Psalm 82 brought those images to mind. It starts with God taking his place of leadership in a divine council, “God has taken his place in the divine council; in the midst of the gods he holds judgment.” (1) Even though Hebrews embraced one God, they were aware that there were other gods worshiped by neighboring nations. Perhaps these were the lesser gods the psalm refers to. Or perhaps the psalmist was referring to the legion of angels under God’s commands.
Yet another interpretation is that the writer was referring to people who considered themselves “mini-gods”, or among the mighty. The King James version of the opening verse is “God standeth in the congregation of the mighty; he judgeth among the gods.” Judges can be like mini-gods in the power that they wield in their courtroom. They were considered as being among the mighty.
More important though than who these “gods” are, is God’s instruction to them. God is angry at them for they have not been judging rightly, “How long will you judge unjustly and show partiality to the wicked?” (2) God goes on to instruct them how they are to behave, “Give justice to the weak and the fatherless; maintain the right of the afflicted and the destitute. Rescue the weak and the needy; deliver them from the hand of the wicked.” (2-4)
This psalm is a prophetic psalm, echoing the words of the prophet to care for the widowed, orphaned and poor. God is telling the judges that their first concern is for those who are most vulnerable in the land. Because they did not follow God’s commands, their powers will be taken from them, “I say, ‘You are gods, sons of the Most High, all of you; nevertheless you shall die like men, and fall like any prince.’” (6-7)
The psalm ends with God, the one true judge, “Arise, O God, judge the earth; for to you belong all the nations!” Judgment belongs to God.
Judges held a prominent position in the early Hebrew community. They were the leaders of the community before there were kings. They led their people in battle and arbitrated disputes. They had power and the responsibility that comes with that power. This psalm is a good reminder to all who have positions of power and responsibility: power is to be used for the greater good, not for selfish purposes; those who abuse power will lose it.

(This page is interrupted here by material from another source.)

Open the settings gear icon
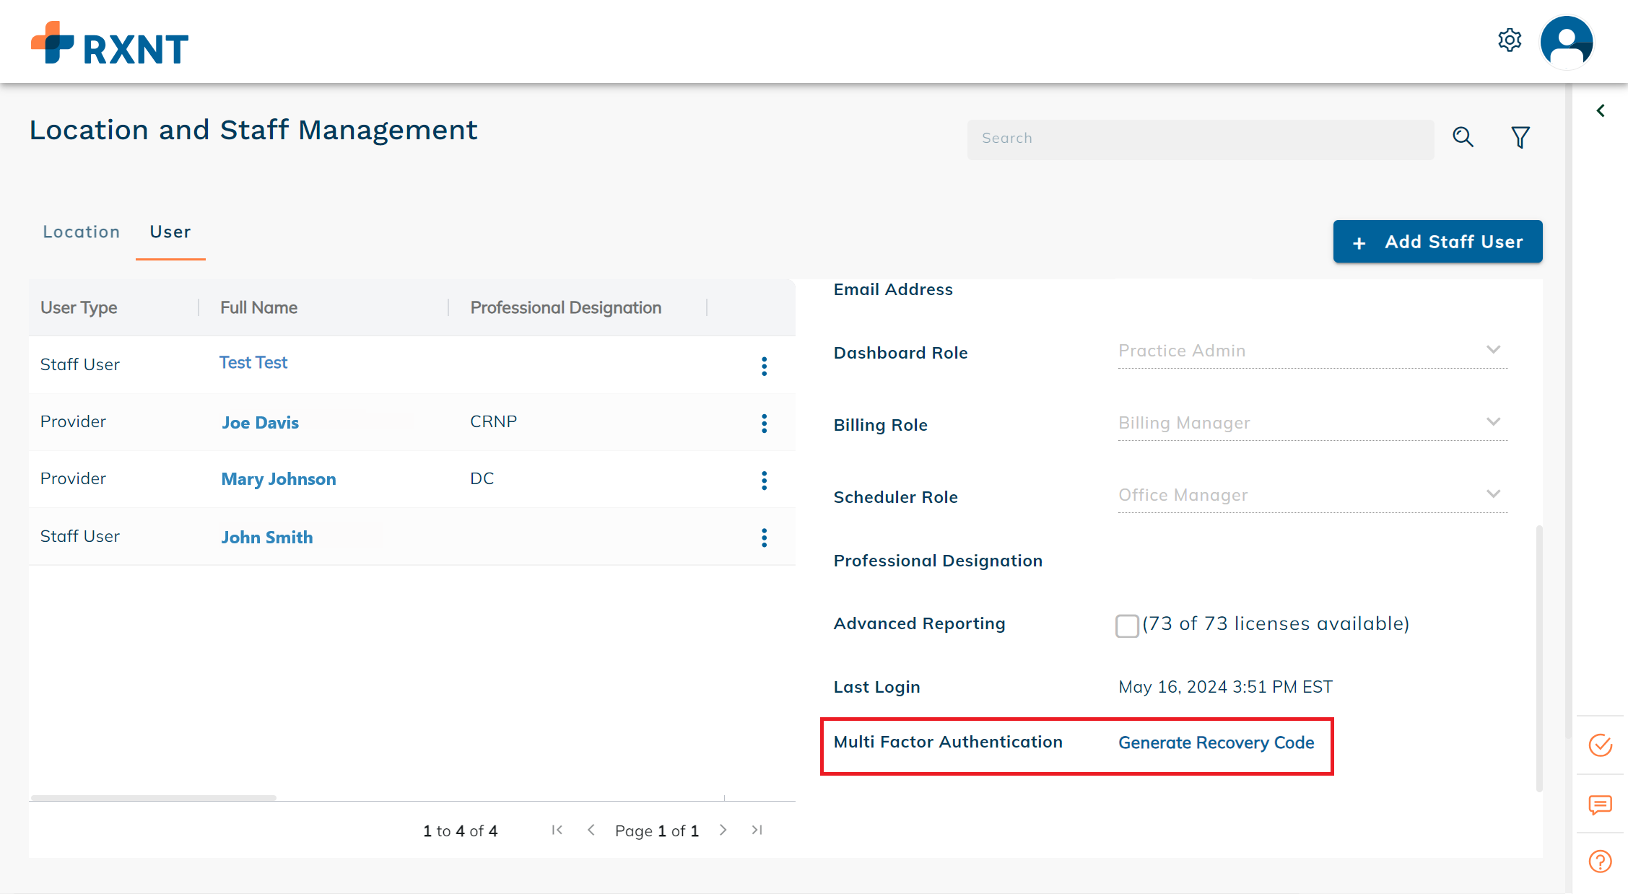This screenshot has width=1628, height=894. point(1509,40)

Both of my brothers are now lawyers and familiar with our earth-bound court system which can at times seem as fickle as the court of gods in the Hercules movies and represented in this psalm. Judges are human, like the rest of us, and so fallible, not mini-gods. In that today’s judges are following the mandates to care for those who are most vulnerable in society, they are in line with God, the one true judge.
God’s word is not just for judges, but for all who exercise power in this world. This psalm is a reminder, we will be judged by how we treat the least among us.
Remember, we will be judged by our God. Are we using the power we have for good?